Bob Bowlsby Confident In Big 12's Ability To Play This Fall
Big 12 Commissioner Bob Bowlsby explained what the conference "saw and heard from medical experts, including doctors from the Mayo Clinic and Duke University, to reach a different conclusion" than the Big Ten and Pac-12 in deciding to move forward with fall sports, including football, according to Chuck Carlton of the DALLAS MORNING NEWS. Bowlsby yesterday said, "The biggest argument (for playing) is that nobody has told us that it's poorly advised to go forward and do what we are doing. If we get to the place where our doctors and scientists say, 'You know what, you guys got two wheels off the tracks and you’re headed for a train wreck,' we will pivot that day." Bowlsby indicated that the timing of such a decision "wouldn't matter, whether it was preseason camp or October or the week before the league championship game, currently set for Dec. 12 at AT&T Stadium." Carlton writes rather than "marching forward, the Big 12 -- and the SEC and ACC -- are cautiously feeling their way ahead." The Big 12 "tried to build in precautions, including three weekly COVID-19 tests -- probably Sunday, Wednesday and Friday -- in high-contact sports." Bowlsby also said that he "spoke with at least two players from all 10 Big 12 schools before the decision was made" (DALLAS MORNING NEWS, 8/13). Bowlsby: "The Pac-12 and the Big Ten are seeing much of the same information that we’re seeing. But our board believes in our scientists and has come to a conclusion that's different, and so has the leadership of the SEC and the and the ACC" (AUSTIN AMERICAN-STATESMAN, 8/13).
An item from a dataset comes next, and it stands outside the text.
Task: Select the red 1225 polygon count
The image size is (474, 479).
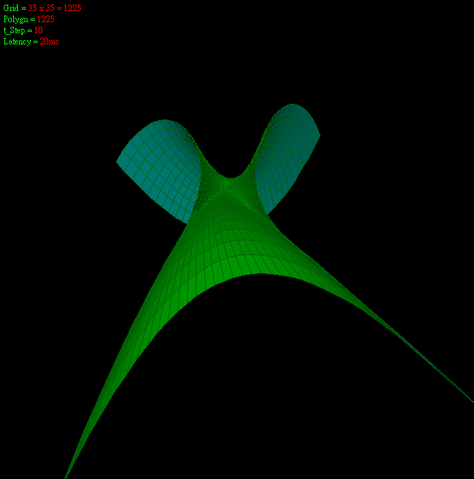Action: pyautogui.click(x=46, y=19)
CONSISTENTLY INCONSISTENT? SI's Pat Forde called Bowlsby a "smart guy, but when he's saying the situation in California is pretty tough from a virus standpoint, how are things in Texas, where half of the Big 12 is? It's been a real picnic there, hasn't it? There's an inconsistency there, one of many inconsistencies throughout the whole nation on this. When a commissioner says that I just have to shake my head." Forde: "Youve got these competing methodologies or philosophies or whatever, and the conferences are very much going to try to find one that fits what they want to do" ("The Paul Finebaum Show," ESPN Radio, 8/12).
UP TO YOU, STUDENTS: In Des Moines, Randy Peterson writes college students returning to campus are a "major factor in success of college football this fall," depending on if they do "the proper stuff." The "Great Unknown hovering over campus" is "what happens when the general student population returns to campus." Conference administrators can "prepare for this, and school officials have ways to mitigate worries, but what happens on those first big Friday and Saturday nights before the start of the 2020 fall semester?" (DES MOINES REGISTER, 8/13).
SHOWDOWN STILL ON: Both Texas AD Chris Del Conte and Oklahoma AD Joe Castiglione have said that they "wanted to keep the annual Red River Rivalry game in Dallas." In Austin, Brian Davis notes for now, the game is "still scheduled on Oct. 10, the traditional second weekend of October." Both Del Conte and Castiglione "understand they are operating under [Texas] Gov. Greg Abbott’s mandate of 50% stadium capacity." Both sides "control their own ticketing for their half of the Cotton Bowl" (AUSTIN AMERICAN-STATESMAN, 8/13).
THEY'RE DOING FINE: The Oklahoma athletic department yesterday announced that it "projects limiting capacity to 25 percent at Gaylord Family -- Oklahoma Memorial Stadium this season." In Oklahoma City, Ryan Aber reports the department "began reaching out to season ticket holders" yesterday to "gauge interest in attending games this season." OU will host five games this season, starting Sept. 12 (OKLAHOMAN, 8/13).